Die koppeling maakt duidelijk hoe belangrijk het is dat ons stelsel een gevarieerd scholenpalet mogelijk maakt. Als onderdeel van de ‘civil society’ (of het maatschappelijk middenveld) zijn scholen geen verlengstuk van de staat, maar hebben ze een eigen verantwoordelijkheid om waarden en normen over te dragen op de jongere generatie. Niet de overheid, maar de ouders van leerlingen bepalen welke ‘kleur’ onderwijs ze voor hun kind(eren) wensen. Op die manier kan worden gewaarborgd dat het onderwijs op school aansluit bij de opvoeding in het gezin.

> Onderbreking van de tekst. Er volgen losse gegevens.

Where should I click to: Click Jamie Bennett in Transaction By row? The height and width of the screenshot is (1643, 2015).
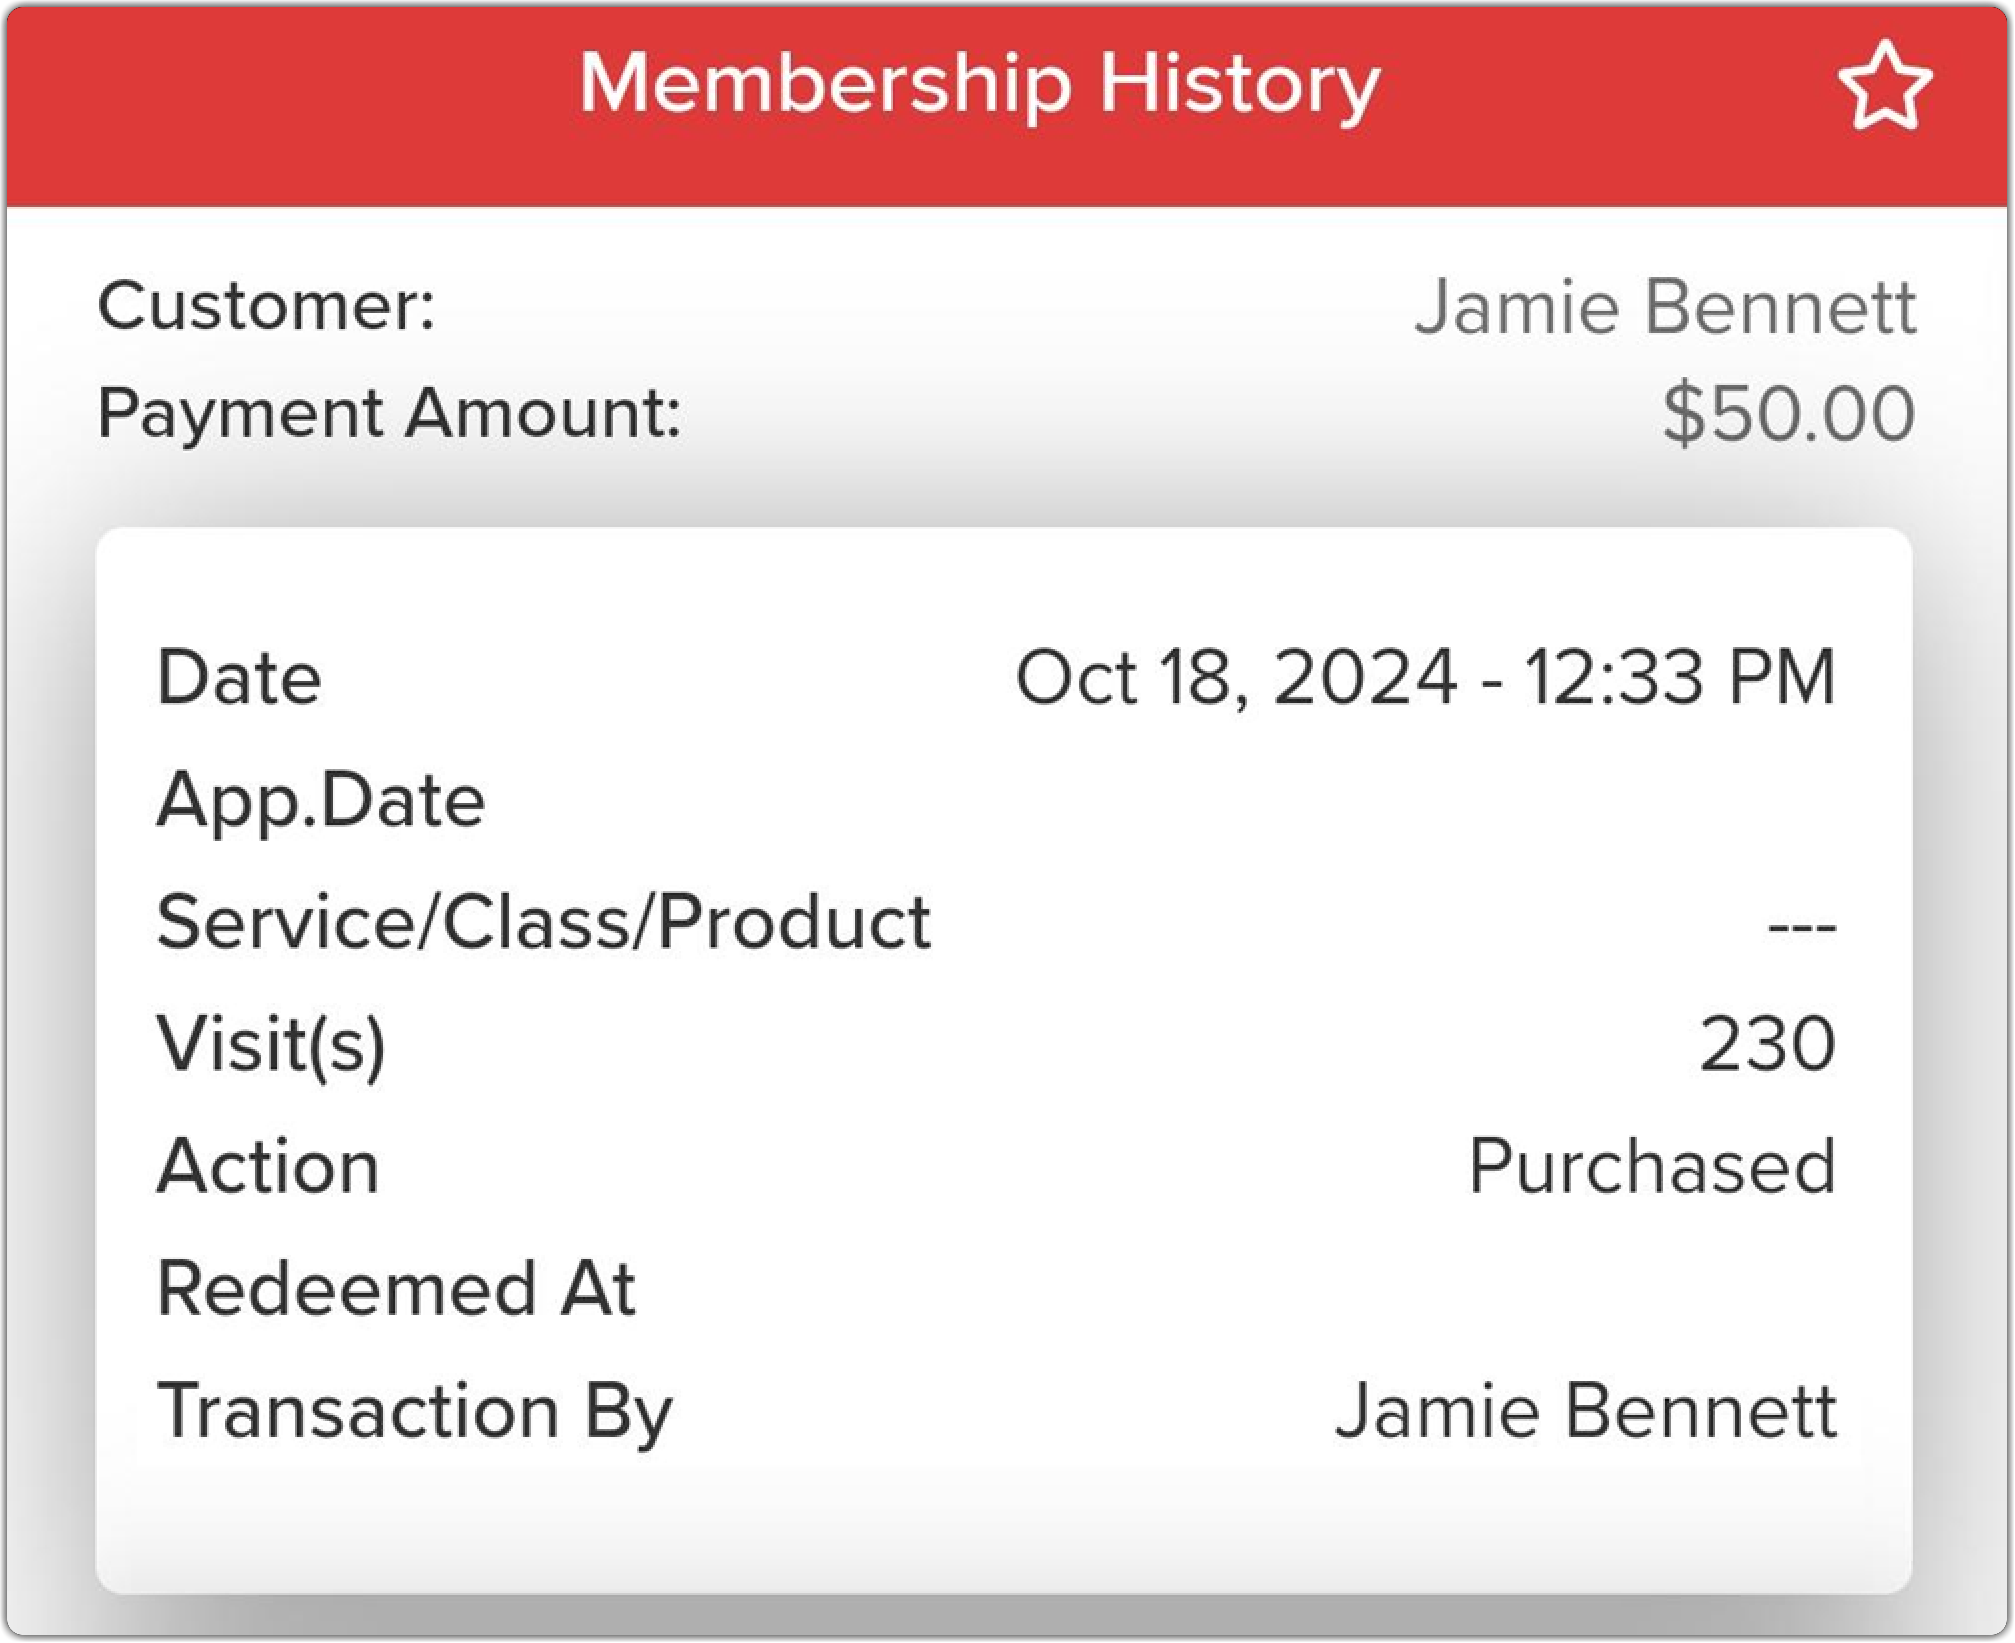pos(1586,1411)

Maar ook voor de democratische rechtsstaat is het hard nodig dat de ‘civil society’ actief blijft. Dat er dus een goed gefaciliteerde vrijheid is om schoolgemeenschappen rond levensvisies te hebben, met onafhankelijke reflectie op staat en samenleving. Ruimte bieden aan minderheden en hun opvattingen in het publieke domein draagt bij aan een vitale democratie waarin iedereen kan meedoen en dus betrokken is.
Verder lezen:
- Bertram-Troost, G.D. ‘Vrijheid van onderwijs: essentieel voor vorming van kinderen en jongeren’, wij-leren.nl d.d. 11 oktober 2021.
- Van den Brink, J. ‘Wat is het belang van identiteit in het Nederlands onderwijsrecht?’, School&Wet 2022-1.
- Van den Brink, J. Geef scholen de ruimte voor een eigen identiteit, Trouw 23 oktober 2023.
Wij helpen u graag!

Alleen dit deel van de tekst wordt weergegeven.